◆ **INPUT FOR THIS TASK**
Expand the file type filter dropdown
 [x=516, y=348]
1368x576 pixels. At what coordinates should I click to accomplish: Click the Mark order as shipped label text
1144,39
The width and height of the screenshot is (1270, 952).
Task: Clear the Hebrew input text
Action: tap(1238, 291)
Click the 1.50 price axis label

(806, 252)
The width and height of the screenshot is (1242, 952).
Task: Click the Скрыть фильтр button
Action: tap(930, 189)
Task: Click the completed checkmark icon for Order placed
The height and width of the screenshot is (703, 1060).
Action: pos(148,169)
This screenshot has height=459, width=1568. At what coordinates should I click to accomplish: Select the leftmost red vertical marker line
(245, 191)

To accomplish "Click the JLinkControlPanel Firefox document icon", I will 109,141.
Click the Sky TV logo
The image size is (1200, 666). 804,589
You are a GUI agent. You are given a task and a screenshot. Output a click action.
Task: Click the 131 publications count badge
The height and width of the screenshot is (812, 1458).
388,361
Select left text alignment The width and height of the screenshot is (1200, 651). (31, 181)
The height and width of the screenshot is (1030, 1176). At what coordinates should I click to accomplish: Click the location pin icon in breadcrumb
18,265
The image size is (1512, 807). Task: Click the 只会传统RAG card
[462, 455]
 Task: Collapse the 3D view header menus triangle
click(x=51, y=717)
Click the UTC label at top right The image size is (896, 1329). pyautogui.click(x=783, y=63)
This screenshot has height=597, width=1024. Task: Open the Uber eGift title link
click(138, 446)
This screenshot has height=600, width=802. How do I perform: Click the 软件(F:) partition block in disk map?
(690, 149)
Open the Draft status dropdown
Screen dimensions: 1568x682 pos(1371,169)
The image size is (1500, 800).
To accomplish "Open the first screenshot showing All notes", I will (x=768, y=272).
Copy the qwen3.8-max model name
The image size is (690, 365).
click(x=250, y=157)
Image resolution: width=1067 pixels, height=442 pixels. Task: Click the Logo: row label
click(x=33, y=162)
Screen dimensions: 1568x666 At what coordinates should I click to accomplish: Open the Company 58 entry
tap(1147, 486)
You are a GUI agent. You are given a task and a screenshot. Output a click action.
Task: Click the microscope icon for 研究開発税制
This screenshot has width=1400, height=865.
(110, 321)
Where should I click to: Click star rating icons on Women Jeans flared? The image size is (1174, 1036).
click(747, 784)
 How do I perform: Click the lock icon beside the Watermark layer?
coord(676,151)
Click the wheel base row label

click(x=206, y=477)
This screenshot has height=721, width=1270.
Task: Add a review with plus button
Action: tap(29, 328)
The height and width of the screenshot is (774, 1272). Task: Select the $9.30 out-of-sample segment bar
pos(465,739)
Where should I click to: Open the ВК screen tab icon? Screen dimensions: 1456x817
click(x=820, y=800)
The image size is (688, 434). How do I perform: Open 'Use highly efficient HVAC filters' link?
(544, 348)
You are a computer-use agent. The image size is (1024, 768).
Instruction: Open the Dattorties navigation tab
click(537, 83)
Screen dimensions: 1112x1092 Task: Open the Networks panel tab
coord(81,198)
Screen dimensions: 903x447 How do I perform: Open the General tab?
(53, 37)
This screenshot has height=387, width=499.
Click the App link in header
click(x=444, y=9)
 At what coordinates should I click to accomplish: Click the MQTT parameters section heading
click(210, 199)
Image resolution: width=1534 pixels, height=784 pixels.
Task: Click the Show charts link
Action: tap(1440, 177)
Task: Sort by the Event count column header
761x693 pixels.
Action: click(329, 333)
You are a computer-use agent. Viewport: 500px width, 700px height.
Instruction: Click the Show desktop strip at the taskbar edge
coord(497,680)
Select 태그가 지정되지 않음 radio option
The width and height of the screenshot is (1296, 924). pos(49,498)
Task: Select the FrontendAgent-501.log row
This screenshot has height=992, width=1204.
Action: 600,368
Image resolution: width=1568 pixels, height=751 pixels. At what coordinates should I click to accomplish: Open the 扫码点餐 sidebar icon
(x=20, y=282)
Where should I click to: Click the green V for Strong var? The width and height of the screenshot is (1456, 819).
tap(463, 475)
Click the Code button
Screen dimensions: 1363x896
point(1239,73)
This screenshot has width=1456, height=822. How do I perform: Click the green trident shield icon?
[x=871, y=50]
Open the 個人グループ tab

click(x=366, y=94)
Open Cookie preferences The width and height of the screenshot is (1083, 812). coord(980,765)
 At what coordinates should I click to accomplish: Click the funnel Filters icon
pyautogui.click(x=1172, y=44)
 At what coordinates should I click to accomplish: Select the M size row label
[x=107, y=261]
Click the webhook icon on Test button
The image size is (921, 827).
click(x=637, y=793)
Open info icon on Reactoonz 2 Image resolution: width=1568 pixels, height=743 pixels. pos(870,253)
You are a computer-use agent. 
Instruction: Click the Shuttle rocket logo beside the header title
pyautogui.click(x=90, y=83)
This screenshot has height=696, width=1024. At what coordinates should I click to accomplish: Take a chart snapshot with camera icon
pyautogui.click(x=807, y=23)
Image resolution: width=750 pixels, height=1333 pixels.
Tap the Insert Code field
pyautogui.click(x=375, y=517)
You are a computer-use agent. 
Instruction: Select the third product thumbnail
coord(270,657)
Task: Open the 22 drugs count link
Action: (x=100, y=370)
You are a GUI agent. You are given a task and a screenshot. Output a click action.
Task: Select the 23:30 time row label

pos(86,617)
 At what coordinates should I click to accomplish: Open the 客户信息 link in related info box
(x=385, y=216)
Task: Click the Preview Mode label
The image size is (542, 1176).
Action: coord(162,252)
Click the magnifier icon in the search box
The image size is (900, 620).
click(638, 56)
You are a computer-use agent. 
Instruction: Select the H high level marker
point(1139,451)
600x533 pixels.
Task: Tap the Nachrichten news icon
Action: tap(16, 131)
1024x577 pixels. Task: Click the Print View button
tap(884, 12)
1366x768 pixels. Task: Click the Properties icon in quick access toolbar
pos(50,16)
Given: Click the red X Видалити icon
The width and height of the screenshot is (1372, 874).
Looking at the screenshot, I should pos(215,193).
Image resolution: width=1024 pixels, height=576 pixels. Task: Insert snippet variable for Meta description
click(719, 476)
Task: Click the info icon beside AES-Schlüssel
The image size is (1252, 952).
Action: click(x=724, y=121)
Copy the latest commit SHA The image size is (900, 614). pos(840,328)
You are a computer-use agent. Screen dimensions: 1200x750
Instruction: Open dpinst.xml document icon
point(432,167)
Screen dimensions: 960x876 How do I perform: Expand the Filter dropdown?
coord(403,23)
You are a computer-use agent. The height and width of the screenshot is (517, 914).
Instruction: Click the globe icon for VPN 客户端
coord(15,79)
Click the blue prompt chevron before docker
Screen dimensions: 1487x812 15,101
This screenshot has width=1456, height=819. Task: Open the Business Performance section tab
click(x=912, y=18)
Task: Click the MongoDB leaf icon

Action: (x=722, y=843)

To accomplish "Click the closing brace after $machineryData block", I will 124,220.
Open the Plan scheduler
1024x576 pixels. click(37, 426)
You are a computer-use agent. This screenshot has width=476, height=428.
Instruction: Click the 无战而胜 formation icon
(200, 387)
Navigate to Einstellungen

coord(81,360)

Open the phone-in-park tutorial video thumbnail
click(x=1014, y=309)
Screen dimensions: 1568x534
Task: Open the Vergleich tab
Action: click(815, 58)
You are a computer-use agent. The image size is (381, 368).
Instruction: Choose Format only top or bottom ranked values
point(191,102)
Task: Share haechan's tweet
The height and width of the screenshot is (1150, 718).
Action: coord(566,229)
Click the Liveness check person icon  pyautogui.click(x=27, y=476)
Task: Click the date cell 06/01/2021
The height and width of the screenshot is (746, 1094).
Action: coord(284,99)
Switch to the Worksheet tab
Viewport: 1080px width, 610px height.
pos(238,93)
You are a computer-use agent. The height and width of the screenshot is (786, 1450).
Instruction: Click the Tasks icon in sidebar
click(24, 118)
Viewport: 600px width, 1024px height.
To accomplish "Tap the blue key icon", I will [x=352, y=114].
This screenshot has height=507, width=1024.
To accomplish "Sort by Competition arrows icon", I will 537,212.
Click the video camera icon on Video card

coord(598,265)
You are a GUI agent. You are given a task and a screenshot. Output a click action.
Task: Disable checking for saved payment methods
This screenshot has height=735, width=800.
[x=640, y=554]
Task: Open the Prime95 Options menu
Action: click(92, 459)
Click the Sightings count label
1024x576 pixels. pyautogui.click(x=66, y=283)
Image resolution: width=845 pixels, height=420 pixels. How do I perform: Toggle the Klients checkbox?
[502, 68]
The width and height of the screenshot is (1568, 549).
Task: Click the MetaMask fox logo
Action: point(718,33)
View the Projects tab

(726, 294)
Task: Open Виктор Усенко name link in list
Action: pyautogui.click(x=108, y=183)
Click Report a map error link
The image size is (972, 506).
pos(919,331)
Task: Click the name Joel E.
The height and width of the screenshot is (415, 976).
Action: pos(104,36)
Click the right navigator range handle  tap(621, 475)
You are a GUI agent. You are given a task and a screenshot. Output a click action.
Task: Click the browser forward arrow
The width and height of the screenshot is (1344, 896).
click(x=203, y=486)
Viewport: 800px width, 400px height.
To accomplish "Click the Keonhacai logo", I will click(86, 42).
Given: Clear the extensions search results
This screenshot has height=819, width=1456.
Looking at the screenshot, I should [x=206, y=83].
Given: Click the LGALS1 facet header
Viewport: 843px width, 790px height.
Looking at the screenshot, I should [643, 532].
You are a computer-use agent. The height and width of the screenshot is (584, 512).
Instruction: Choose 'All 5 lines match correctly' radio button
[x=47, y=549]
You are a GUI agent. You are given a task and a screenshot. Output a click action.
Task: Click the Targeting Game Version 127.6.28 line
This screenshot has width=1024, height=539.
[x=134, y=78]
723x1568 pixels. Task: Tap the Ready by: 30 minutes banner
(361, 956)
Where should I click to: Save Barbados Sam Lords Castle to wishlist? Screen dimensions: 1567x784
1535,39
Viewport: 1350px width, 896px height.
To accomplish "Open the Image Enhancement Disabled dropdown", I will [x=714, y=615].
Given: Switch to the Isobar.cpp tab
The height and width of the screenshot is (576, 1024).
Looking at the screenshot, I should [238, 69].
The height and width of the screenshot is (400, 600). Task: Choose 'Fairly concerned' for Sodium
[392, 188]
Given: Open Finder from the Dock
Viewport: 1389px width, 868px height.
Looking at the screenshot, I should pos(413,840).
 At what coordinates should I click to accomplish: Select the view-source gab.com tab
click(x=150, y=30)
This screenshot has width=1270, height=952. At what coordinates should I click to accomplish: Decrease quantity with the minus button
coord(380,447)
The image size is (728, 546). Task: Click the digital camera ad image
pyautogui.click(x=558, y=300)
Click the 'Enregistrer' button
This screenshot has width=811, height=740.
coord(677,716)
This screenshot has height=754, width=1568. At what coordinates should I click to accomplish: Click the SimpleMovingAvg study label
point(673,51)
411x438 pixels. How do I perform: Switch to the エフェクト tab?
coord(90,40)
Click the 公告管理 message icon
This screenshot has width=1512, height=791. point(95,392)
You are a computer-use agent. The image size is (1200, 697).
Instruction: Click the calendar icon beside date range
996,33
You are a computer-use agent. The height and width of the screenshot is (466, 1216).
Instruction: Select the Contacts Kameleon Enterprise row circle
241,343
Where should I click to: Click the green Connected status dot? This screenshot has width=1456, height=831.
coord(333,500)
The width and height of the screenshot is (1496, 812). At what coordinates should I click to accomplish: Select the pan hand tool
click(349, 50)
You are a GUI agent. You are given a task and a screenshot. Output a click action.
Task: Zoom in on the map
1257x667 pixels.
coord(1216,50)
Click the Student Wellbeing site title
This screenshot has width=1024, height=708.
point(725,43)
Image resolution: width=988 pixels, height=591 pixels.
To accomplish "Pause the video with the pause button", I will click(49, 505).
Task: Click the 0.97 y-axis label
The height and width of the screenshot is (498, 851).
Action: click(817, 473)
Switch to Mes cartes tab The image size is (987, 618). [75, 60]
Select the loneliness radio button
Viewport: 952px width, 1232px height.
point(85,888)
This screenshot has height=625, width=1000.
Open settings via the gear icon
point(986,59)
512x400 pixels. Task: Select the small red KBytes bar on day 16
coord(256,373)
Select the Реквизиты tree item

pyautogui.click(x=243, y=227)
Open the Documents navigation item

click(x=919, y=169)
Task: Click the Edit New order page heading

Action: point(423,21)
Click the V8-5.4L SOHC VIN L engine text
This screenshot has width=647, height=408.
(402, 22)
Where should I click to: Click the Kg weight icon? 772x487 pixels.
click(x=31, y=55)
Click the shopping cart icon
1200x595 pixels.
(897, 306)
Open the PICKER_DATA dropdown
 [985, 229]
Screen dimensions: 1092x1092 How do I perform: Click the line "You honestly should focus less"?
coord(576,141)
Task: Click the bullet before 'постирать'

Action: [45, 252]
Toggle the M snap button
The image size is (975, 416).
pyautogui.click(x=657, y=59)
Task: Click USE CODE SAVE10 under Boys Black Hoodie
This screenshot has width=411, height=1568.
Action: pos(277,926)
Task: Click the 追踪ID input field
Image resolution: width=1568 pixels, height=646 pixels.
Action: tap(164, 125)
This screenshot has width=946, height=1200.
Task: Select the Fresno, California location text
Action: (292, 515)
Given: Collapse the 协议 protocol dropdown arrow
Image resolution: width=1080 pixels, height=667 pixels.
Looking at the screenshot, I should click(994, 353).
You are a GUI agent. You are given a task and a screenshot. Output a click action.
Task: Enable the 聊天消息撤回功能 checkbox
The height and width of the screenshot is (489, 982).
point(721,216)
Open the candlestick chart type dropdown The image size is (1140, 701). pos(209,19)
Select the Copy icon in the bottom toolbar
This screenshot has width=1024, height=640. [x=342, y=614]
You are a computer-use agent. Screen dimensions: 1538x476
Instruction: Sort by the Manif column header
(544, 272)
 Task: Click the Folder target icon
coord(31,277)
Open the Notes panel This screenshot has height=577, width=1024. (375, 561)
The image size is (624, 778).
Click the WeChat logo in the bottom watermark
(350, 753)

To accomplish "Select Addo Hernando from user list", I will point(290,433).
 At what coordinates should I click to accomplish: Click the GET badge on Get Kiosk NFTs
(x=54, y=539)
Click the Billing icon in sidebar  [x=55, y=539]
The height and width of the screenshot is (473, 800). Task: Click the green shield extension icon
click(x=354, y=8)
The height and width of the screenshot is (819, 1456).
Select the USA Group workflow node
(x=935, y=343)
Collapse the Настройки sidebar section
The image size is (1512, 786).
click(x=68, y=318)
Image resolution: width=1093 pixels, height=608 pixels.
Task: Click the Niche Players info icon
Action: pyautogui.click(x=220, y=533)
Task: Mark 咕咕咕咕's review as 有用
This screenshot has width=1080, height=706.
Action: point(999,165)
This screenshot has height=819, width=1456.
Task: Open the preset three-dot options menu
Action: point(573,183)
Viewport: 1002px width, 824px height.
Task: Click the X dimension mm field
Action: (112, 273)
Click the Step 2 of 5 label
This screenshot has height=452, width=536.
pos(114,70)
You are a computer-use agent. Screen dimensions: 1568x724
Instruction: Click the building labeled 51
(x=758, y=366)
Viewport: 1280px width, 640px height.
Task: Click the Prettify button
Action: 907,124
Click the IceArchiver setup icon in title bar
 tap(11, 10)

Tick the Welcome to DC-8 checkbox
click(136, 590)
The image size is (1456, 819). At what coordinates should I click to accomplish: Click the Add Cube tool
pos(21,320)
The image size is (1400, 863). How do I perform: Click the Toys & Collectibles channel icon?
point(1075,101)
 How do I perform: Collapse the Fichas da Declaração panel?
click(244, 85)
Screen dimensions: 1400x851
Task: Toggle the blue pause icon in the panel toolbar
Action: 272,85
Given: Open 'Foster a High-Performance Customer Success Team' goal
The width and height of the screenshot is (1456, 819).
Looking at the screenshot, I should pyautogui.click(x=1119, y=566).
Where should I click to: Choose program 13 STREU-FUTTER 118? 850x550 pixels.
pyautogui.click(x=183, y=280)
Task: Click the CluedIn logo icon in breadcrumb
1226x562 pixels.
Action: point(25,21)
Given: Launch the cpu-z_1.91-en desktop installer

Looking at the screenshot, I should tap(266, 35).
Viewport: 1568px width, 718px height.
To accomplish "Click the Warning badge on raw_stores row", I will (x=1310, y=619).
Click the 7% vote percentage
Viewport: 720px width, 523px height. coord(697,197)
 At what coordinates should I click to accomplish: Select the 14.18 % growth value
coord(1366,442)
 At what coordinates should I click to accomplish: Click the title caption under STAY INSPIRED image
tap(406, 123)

◆ **TASK TO COMPLETE**
Copy out the data again, from the line with "Task: Click the name Joel E." to the line with "[x=47, y=549]", and give only those lines.

◆ **RIGHT ANSWER**
Task: Click the name Joel E.
The height and width of the screenshot is (415, 976).
Action: pos(104,36)
Click the right navigator range handle  tap(621, 475)
You are a GUI agent. You are given a task and a screenshot. Output a click action.
Task: Click the browser forward arrow
The width and height of the screenshot is (1344, 896).
click(x=203, y=486)
Viewport: 800px width, 400px height.
To accomplish "Click the Keonhacai logo", I will click(86, 42).
Given: Clear the extensions search results
This screenshot has height=819, width=1456.
Looking at the screenshot, I should [x=206, y=83].
Given: Click the LGALS1 facet header
Viewport: 843px width, 790px height.
Looking at the screenshot, I should [643, 532].
You are a computer-use agent. The height and width of the screenshot is (584, 512).
Instruction: Choose 'All 5 lines match correctly' radio button
[x=47, y=549]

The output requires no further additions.